> _What is required_: In this exercise, reproduce all the entries that follow exactly.
*** Supplied data ***
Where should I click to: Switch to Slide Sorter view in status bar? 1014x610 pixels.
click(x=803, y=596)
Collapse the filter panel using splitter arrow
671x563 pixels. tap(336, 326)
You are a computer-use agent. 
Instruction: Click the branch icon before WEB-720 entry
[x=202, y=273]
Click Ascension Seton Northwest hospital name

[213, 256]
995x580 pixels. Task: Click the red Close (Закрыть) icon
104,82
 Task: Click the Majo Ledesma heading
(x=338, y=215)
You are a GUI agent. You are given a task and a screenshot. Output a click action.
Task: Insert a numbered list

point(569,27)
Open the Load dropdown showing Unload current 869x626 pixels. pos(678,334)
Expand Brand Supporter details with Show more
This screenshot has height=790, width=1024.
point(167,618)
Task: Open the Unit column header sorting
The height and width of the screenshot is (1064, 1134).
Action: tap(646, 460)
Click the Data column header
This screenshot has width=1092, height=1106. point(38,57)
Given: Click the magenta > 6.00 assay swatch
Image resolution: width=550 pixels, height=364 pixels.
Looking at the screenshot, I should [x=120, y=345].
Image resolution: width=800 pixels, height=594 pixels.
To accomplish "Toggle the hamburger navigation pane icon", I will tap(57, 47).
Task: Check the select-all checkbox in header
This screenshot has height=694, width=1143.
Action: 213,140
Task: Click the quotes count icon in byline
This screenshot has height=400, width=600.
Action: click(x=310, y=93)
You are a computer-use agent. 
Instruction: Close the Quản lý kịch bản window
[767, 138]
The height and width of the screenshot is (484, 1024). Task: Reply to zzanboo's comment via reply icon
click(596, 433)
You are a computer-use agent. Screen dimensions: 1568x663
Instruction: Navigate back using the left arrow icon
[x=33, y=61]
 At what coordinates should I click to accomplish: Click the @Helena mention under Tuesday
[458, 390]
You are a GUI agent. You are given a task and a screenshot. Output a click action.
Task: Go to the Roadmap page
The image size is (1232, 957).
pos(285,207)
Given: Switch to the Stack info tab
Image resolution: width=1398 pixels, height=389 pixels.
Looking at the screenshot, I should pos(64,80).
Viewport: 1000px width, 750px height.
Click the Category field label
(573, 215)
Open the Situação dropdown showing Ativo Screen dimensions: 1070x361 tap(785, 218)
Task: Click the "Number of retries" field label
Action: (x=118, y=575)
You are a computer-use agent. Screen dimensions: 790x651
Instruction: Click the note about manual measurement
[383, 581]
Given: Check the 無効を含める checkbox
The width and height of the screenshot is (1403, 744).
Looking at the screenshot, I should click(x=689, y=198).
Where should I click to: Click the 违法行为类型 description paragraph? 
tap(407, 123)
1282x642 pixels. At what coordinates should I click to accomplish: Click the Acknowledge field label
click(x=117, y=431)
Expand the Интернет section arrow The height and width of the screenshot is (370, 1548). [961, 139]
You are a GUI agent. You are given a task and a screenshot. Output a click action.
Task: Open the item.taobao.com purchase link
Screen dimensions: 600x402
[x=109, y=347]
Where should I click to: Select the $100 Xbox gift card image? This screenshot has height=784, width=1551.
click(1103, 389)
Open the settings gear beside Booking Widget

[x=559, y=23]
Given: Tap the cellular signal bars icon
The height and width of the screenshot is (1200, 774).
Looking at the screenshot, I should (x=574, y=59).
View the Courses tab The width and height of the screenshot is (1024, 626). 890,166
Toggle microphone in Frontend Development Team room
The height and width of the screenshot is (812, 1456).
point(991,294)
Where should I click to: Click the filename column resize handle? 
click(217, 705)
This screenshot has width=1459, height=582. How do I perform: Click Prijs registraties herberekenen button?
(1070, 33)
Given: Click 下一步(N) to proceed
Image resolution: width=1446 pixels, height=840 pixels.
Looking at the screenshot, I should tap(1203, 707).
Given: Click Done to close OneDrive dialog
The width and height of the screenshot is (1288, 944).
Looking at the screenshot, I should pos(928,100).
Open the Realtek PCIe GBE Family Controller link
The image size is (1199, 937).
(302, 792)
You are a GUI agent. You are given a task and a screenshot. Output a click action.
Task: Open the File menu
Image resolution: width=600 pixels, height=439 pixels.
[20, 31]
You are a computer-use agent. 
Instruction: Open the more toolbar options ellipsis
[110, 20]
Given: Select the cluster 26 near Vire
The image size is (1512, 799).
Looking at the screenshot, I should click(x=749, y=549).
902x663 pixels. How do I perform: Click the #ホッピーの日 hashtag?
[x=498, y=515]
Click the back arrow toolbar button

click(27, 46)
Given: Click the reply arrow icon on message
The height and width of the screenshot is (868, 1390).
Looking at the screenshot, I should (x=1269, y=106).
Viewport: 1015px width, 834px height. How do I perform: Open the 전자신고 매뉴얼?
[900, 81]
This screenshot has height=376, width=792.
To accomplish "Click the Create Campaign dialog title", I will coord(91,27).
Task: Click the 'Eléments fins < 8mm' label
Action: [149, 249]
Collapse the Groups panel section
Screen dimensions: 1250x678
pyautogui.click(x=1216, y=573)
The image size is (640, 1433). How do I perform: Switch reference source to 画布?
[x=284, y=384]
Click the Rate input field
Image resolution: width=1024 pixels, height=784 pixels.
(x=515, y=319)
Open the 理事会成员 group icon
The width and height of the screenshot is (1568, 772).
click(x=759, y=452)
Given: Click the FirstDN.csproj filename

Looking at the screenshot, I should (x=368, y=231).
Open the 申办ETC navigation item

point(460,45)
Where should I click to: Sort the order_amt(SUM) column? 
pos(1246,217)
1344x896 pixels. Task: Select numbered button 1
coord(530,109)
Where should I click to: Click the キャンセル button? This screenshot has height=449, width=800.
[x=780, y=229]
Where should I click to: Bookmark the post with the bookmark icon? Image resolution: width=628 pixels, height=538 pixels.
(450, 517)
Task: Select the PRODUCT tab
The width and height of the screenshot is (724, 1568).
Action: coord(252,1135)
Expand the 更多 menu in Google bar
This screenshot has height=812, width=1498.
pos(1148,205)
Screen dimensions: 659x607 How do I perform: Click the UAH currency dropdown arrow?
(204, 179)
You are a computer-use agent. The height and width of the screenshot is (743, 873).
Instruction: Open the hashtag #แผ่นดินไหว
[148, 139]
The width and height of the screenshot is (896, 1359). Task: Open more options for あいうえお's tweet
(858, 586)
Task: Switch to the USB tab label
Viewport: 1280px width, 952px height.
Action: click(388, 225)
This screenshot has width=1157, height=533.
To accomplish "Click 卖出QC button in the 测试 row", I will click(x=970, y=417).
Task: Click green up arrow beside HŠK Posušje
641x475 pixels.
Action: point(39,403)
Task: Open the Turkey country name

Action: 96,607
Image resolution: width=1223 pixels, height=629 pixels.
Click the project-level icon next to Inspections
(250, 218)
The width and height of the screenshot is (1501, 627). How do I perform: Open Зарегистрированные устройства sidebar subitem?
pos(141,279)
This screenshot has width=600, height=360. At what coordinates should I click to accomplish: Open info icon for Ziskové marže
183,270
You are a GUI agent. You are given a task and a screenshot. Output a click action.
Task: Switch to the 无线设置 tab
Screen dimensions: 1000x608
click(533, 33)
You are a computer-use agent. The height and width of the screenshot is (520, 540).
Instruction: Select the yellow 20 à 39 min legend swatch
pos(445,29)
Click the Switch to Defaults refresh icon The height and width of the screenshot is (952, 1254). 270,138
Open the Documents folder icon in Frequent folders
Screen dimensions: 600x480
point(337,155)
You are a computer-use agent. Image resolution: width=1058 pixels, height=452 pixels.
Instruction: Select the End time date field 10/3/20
*** End of Supplied data ***
> _Solution for this task_:
Where should I click to: Switch to Slide Sorter view in status bar? 1014x610 pixels.
click(x=803, y=596)
Collapse the filter panel using splitter arrow
671x563 pixels. tap(336, 326)
You are a computer-use agent. 
Instruction: Click the branch icon before WEB-720 entry
[x=202, y=273]
Click Ascension Seton Northwest hospital name

[213, 256]
995x580 pixels. Task: Click the red Close (Закрыть) icon
104,82
 Task: Click the Majo Ledesma heading
(x=338, y=215)
You are a GUI agent. You are given a task and a screenshot. Output a click action.
Task: Insert a numbered list

point(569,27)
Open the Load dropdown showing Unload current 869x626 pixels. pos(678,334)
Expand Brand Supporter details with Show more
This screenshot has height=790, width=1024.
point(167,618)
Task: Open the Unit column header sorting
The height and width of the screenshot is (1064, 1134).
Action: tap(646, 460)
Click the Data column header
This screenshot has width=1092, height=1106. point(38,57)
Given: Click the magenta > 6.00 assay swatch
Image resolution: width=550 pixels, height=364 pixels.
Looking at the screenshot, I should [x=120, y=345].
Image resolution: width=800 pixels, height=594 pixels.
To accomplish "Toggle the hamburger navigation pane icon", I will tap(57, 47).
Task: Check the select-all checkbox in header
This screenshot has height=694, width=1143.
Action: 213,140
Task: Click the quotes count icon in byline
This screenshot has height=400, width=600.
Action: click(x=310, y=93)
You are a computer-use agent. 
Instruction: Close the Quản lý kịch bản window
[767, 138]
The height and width of the screenshot is (484, 1024). Task: Reply to zzanboo's comment via reply icon
click(596, 433)
You are a computer-use agent. Screen dimensions: 1568x663
Instruction: Navigate back using the left arrow icon
[x=33, y=61]
 At what coordinates should I click to accomplish: Click the @Helena mention under Tuesday
[458, 390]
You are a GUI agent. You are given a task and a screenshot. Output a click action.
Task: Go to the Roadmap page
The image size is (1232, 957).
pos(285,207)
Given: Switch to the Stack info tab
Image resolution: width=1398 pixels, height=389 pixels.
Looking at the screenshot, I should pos(64,80).
Viewport: 1000px width, 750px height.
Click the Category field label
(573, 215)
Open the Situação dropdown showing Ativo Screen dimensions: 1070x361 tap(785, 218)
Task: Click the "Number of retries" field label
Action: (x=118, y=575)
You are a computer-use agent. Screen dimensions: 790x651
Instruction: Click the note about manual measurement
[383, 581]
Given: Check the 無効を含める checkbox
The width and height of the screenshot is (1403, 744).
Looking at the screenshot, I should click(x=689, y=198).
Where should I click to: Click the 违法行为类型 description paragraph? 
tap(407, 123)
1282x642 pixels. At what coordinates should I click to accomplish: Click the Acknowledge field label
click(x=117, y=431)
Expand the Интернет section arrow The height and width of the screenshot is (370, 1548). [961, 139]
You are a GUI agent. You are given a task and a screenshot. Output a click action.
Task: Open the item.taobao.com purchase link
Screen dimensions: 600x402
[x=109, y=347]
Where should I click to: Select the $100 Xbox gift card image? This screenshot has height=784, width=1551.
click(1103, 389)
Open the settings gear beside Booking Widget

[x=559, y=23]
Given: Tap the cellular signal bars icon
The height and width of the screenshot is (1200, 774).
Looking at the screenshot, I should (x=574, y=59).
View the Courses tab The width and height of the screenshot is (1024, 626). 890,166
Toggle microphone in Frontend Development Team room
The height and width of the screenshot is (812, 1456).
point(991,294)
Where should I click to: Click the filename column resize handle? 
click(217, 705)
This screenshot has width=1459, height=582. How do I perform: Click Prijs registraties herberekenen button?
(1070, 33)
Given: Click 下一步(N) to proceed
Image resolution: width=1446 pixels, height=840 pixels.
Looking at the screenshot, I should tap(1203, 707).
Given: Click Done to close OneDrive dialog
The width and height of the screenshot is (1288, 944).
Looking at the screenshot, I should pos(928,100).
Open the Realtek PCIe GBE Family Controller link
The image size is (1199, 937).
(302, 792)
You are a GUI agent. You are given a task and a screenshot. Output a click action.
Task: Open the File menu
Image resolution: width=600 pixels, height=439 pixels.
[20, 31]
You are a computer-use agent. 
Instruction: Open the more toolbar options ellipsis
[110, 20]
Given: Select the cluster 26 near Vire
The image size is (1512, 799).
Looking at the screenshot, I should click(x=749, y=549).
902x663 pixels. How do I perform: Click the #ホッピーの日 hashtag?
[x=498, y=515]
Click the back arrow toolbar button

click(27, 46)
Given: Click the reply arrow icon on message
The height and width of the screenshot is (868, 1390).
Looking at the screenshot, I should (x=1269, y=106).
Viewport: 1015px width, 834px height. How do I perform: Open the 전자신고 매뉴얼?
[900, 81]
This screenshot has height=376, width=792.
To accomplish "Click the Create Campaign dialog title", I will coord(91,27).
Task: Click the 'Eléments fins < 8mm' label
Action: [149, 249]
Collapse the Groups panel section
Screen dimensions: 1250x678
pyautogui.click(x=1216, y=573)
The image size is (640, 1433). How do I perform: Switch reference source to 画布?
[x=284, y=384]
Click the Rate input field
Image resolution: width=1024 pixels, height=784 pixels.
(x=515, y=319)
Open the 理事会成员 group icon
The width and height of the screenshot is (1568, 772).
click(x=759, y=452)
Given: Click the FirstDN.csproj filename

Looking at the screenshot, I should (x=368, y=231).
Open the 申办ETC navigation item

point(460,45)
Where should I click to: Sort the order_amt(SUM) column? 
pos(1246,217)
1344x896 pixels. Task: Select numbered button 1
coord(530,109)
Where should I click to: Click the キャンセル button? This screenshot has height=449, width=800.
[x=780, y=229]
Where should I click to: Bookmark the post with the bookmark icon? Image resolution: width=628 pixels, height=538 pixels.
(450, 517)
Task: Select the PRODUCT tab
The width and height of the screenshot is (724, 1568).
Action: coord(252,1135)
Expand the 更多 menu in Google bar
This screenshot has height=812, width=1498.
pos(1148,205)
Screen dimensions: 659x607 How do I perform: Click the UAH currency dropdown arrow?
(204, 179)
You are a computer-use agent. The height and width of the screenshot is (743, 873).
Instruction: Open the hashtag #แผ่นดินไหว
[148, 139]
The width and height of the screenshot is (896, 1359). Task: Open more options for あいうえお's tweet
(858, 586)
Task: Switch to the USB tab label
Viewport: 1280px width, 952px height.
Action: click(388, 225)
This screenshot has width=1157, height=533.
To accomplish "Click 卖出QC button in the 测试 row", I will click(x=970, y=417).
Task: Click green up arrow beside HŠK Posušje
641x475 pixels.
Action: point(39,403)
Task: Open the Turkey country name

Action: 96,607
Image resolution: width=1223 pixels, height=629 pixels.
Click the project-level icon next to Inspections
(250, 218)
The width and height of the screenshot is (1501, 627). How do I perform: Open Зарегистрированные устройства sidebar subitem?
pos(141,279)
This screenshot has width=600, height=360. At what coordinates should I click to accomplish: Open info icon for Ziskové marže
183,270
You are a GUI agent. You are given a task and a screenshot. Output a click action.
Task: Switch to the 无线设置 tab
Screen dimensions: 1000x608
click(533, 33)
You are a computer-use agent. The height and width of the screenshot is (520, 540).
Instruction: Select the yellow 20 à 39 min legend swatch
pos(445,29)
Click the Switch to Defaults refresh icon The height and width of the screenshot is (952, 1254). 270,138
Open the Documents folder icon in Frequent folders
Screen dimensions: 600x480
point(337,155)
You are a computer-use agent. Image resolution: width=1058 pixels, height=452 pixels.
Instruction: Select the End time date field 10/3/20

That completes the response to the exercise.